Staying with my Italian family again involved mostly sleep. I didn’t experience a single morning there. I knew traveling with the girls would wear me out. After a few days, and yet another tearful goodbye to the family, I hopped on a bus at midnight and made my way to Rome. You would think that after multiple nights spent in chairs that I would be used to it, but sadly that’s not the case, and I didn’t get much sleep at all. I did get to see another sunrise, though. After a lugging my suitcase through the metro system, I made it to my hostel and dropped off my stuff before going to the airport to meet Heather and Kahea. I ended up waiting for them for over two hours! It turned out that the airline had accidentally marked Kahea’s bag to be delivered the next day. She was a little stressed out, but handled it like a trooper. I had been pretty homesick the past week, but when I saw the girls, I was happy. I can handle being here another two weeks now. Immediately after getting our beds we set off for the Roman forums and the Coliseum. The girls were excited, but so tired they could hardly do anything but walk slowly and snap pictures. The Coliseum was still amazing. And Rome was still Rome, only hotter. I had only had about an hour of sleep the night before and the girls were faring even worse, so we went to bed early. Six o’clock to be exact.
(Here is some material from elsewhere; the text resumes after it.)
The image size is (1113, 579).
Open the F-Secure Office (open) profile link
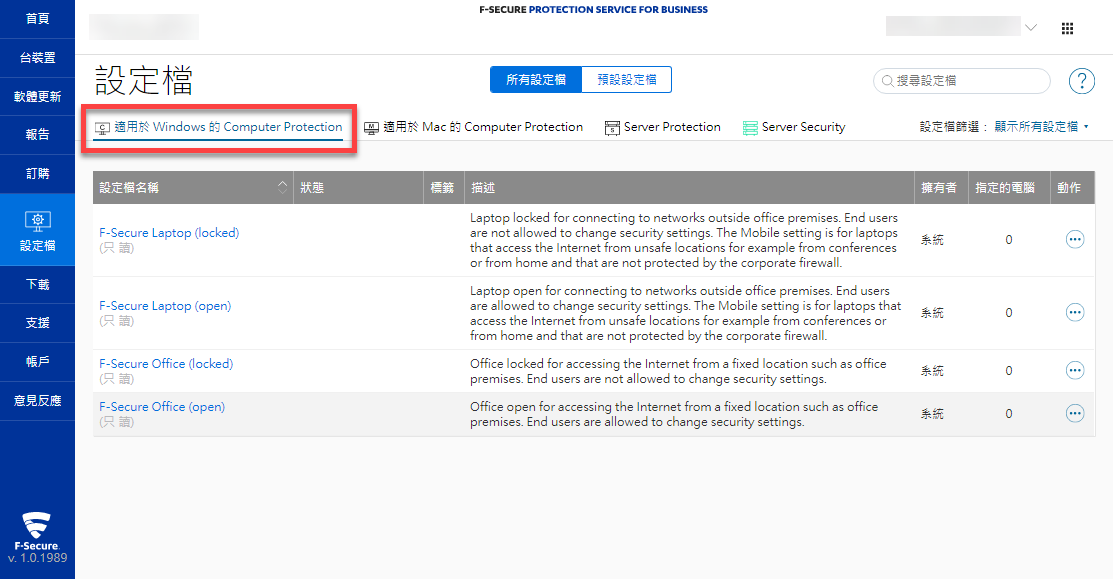point(162,407)
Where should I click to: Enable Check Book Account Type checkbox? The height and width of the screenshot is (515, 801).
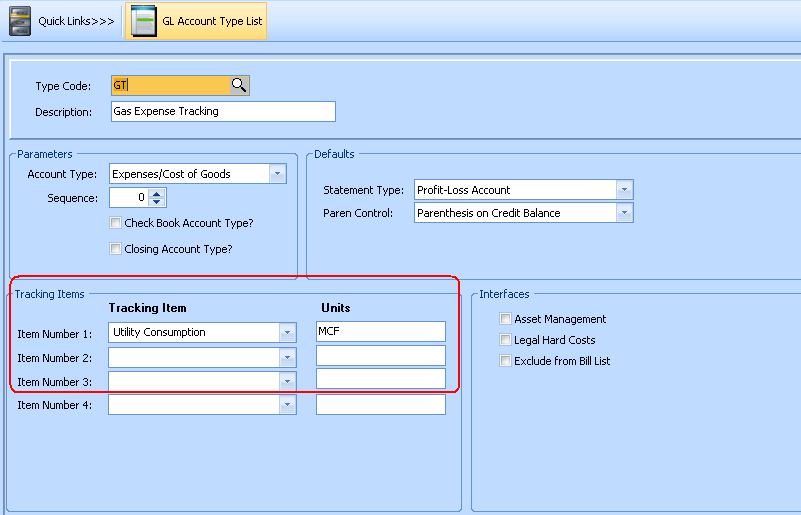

The next day, we woke up at a decent hour and went to the Vatican. We were all peppier and enjoyed ourselves. That place still blows my mind. Afterwards we ate pizza at the Largo Argentina, marveled at the Pantheon, and got gelato at my favorite place, Giolitti. I am going to miss that place. I am going to miss ALL these places. We spent the third day, the 24th, at the beach outside Rome. It was absolutely wonderful! A whole day lying on the beach next to the Mediterranean with my best friends is my idea of relaxation. Heather and I went swimming, which is when she stepped on a jellyfish. That part wasn’t so much fun, but we got some sort of Italian liquid for jellyfish stings that made her feel much better. Since she couldn’t walk, I went up to the bar to get her a Carona. The bartender asked me if I was sixteen, and didn’t believe me when I said I was twenty-one. It’s good to know that my (extremely) youthful looks are obvious in every country. Tomorrow we will be leaving Rome for Venice!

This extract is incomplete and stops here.